Home » Ireland ‘Appalled’ by Deadly Strike on Gaza Hospital, Calls for Accountability
Featured Global News Ireland News

Ireland ‘Appalled’ by Deadly Strike on Gaza Hospital, Calls for Accountability

‘International community must work urgently to de-escalate this situation,’ says Foreign Minister Micheal Martin

Ireland has called for holding to account those responsible for Tuesday’s deadly strike on a Gaza hospital that killed hundreds of people.

“I am appalled by the strike on Al Ahli hospital and the deaths of hundreds of patients, staff and civilians taking shelter,” Foreign Minister Micheal Martin said in a statement sent to Anadolu by his ministry.

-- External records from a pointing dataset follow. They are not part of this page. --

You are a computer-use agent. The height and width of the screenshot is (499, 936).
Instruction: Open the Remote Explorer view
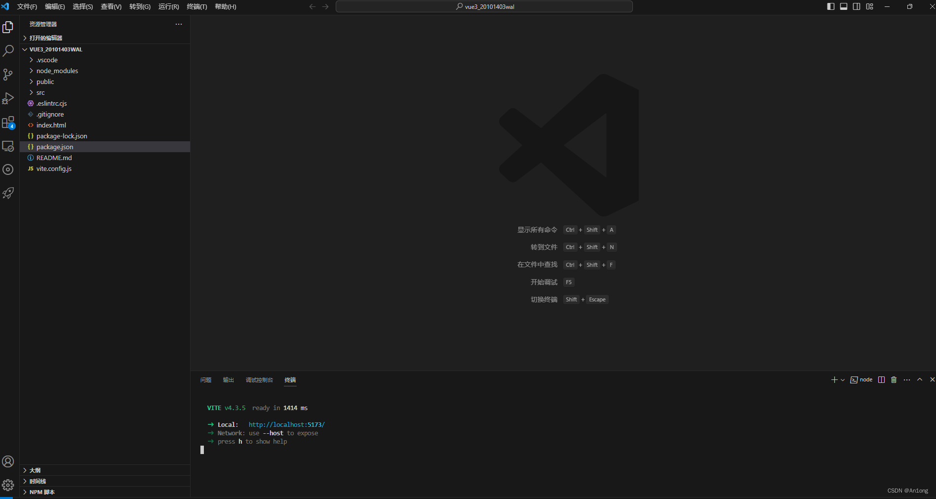pos(8,146)
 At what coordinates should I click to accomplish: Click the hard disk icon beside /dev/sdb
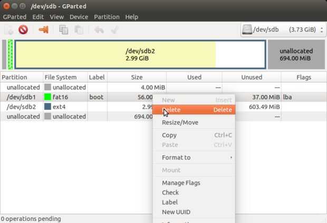[247, 30]
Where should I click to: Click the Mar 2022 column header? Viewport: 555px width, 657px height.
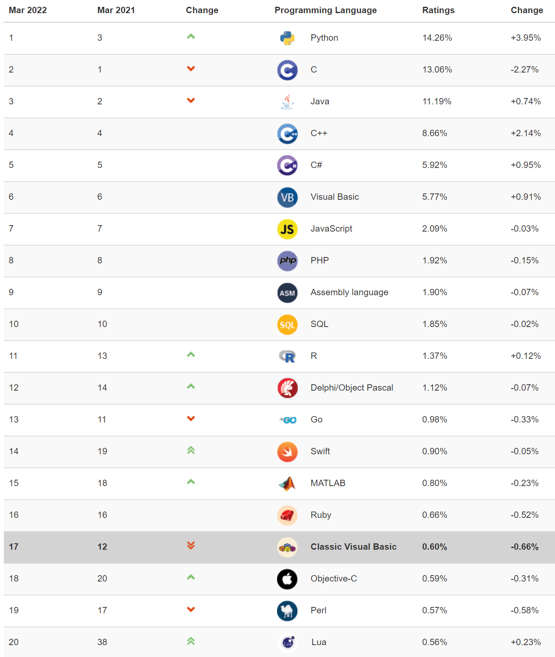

The full facts of what happened “must be established,” he said, adding that the perpetrators “must be held to account.”

Expressing concern over the rising civilian casualties and suffering due to the ongoing conflict, Martin pointed out the need for a humanitarian cease-fire to allow humanitarian aid to reach Gaza.

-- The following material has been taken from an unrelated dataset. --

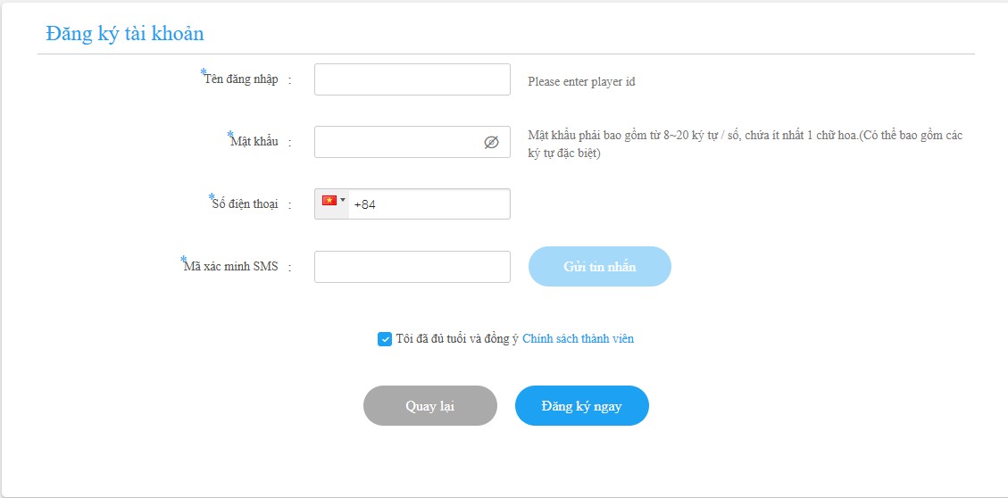Click the Đăng ký tài khoản heading
Screen dimensions: 1008x498
point(125,34)
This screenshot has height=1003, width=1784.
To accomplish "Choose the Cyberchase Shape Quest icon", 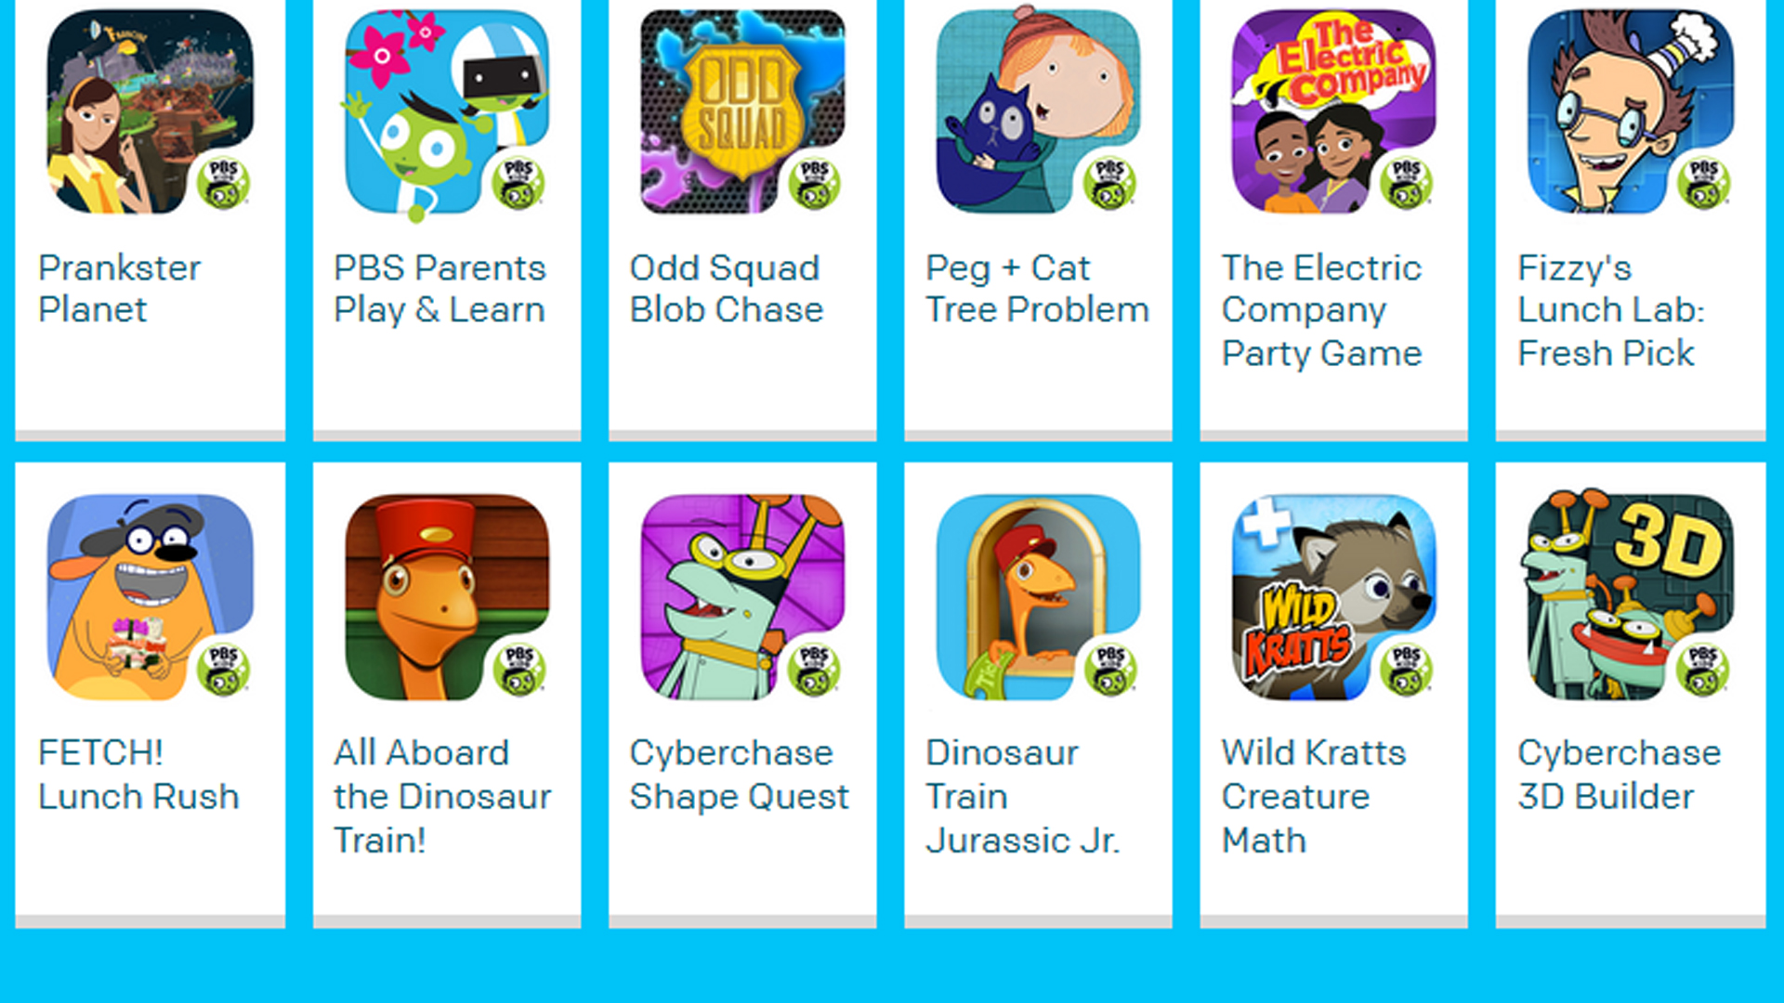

“Hostages must be released immediately and unconditionally. The international community must work urgently to de-escalate this situation,” he added.

More than 500 people were killed in an Israeli airstrike on the Al-Ahli Baptist Hospital on Tuesday, according to Palestinian officials in the besieged enclave. Israel, however, has denied responsibility for the air raid.

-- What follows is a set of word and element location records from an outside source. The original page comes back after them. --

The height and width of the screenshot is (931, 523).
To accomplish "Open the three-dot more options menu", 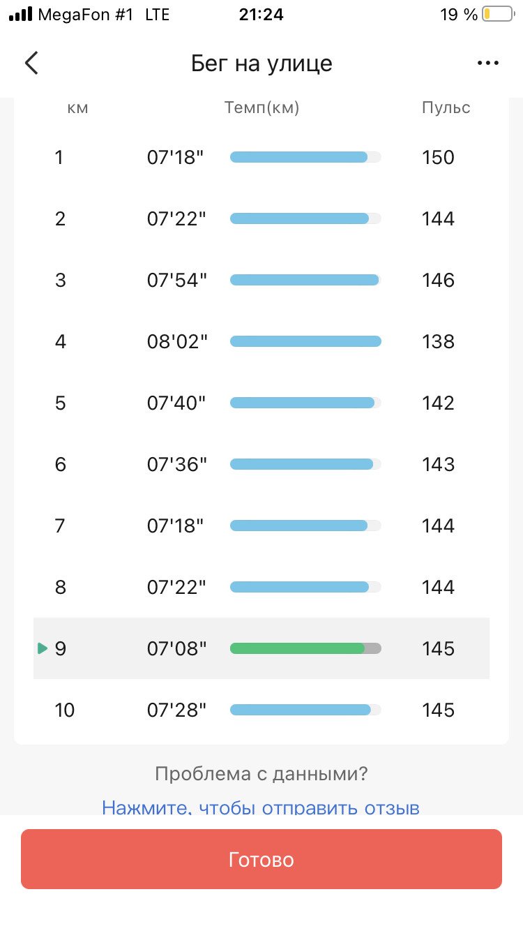I will pyautogui.click(x=488, y=63).
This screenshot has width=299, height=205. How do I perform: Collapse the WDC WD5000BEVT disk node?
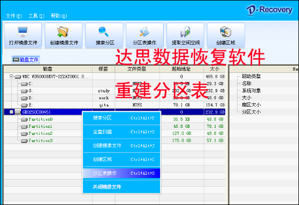coord(11,77)
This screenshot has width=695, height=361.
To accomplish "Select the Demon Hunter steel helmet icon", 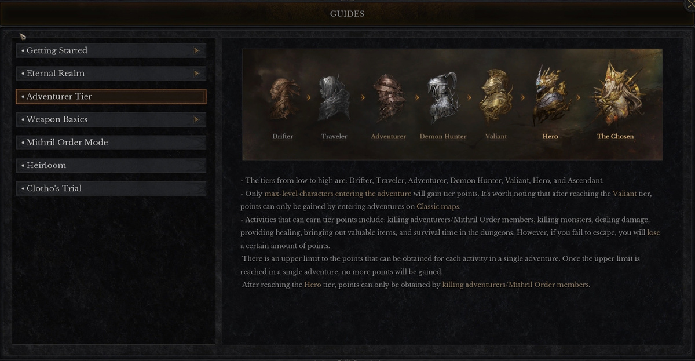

The conflict began on Oct. 7 when Hamas initiated Operation Al-Aqsa Flood, a multi-pronged surprise attack that included a barrage of rocket launches and infiltrations into Israel by land, sea, and air. It said the incursion was in retaliation for the storming of the Al-Aqsa Mosque and growing violence by Israeli settlers.

The Israeli military then launched Operation Swords of Iron against Hamas targets in the Gaza Strip.

UN chief Antonio Guterres has called for an “immediate humanitarian ceasefire” to ease the “epic human suffering.”

At least 3,300 Palestinians have been killed in Israeli attacks on Gaza, while the figure stands at more than 1,400 people in Israel.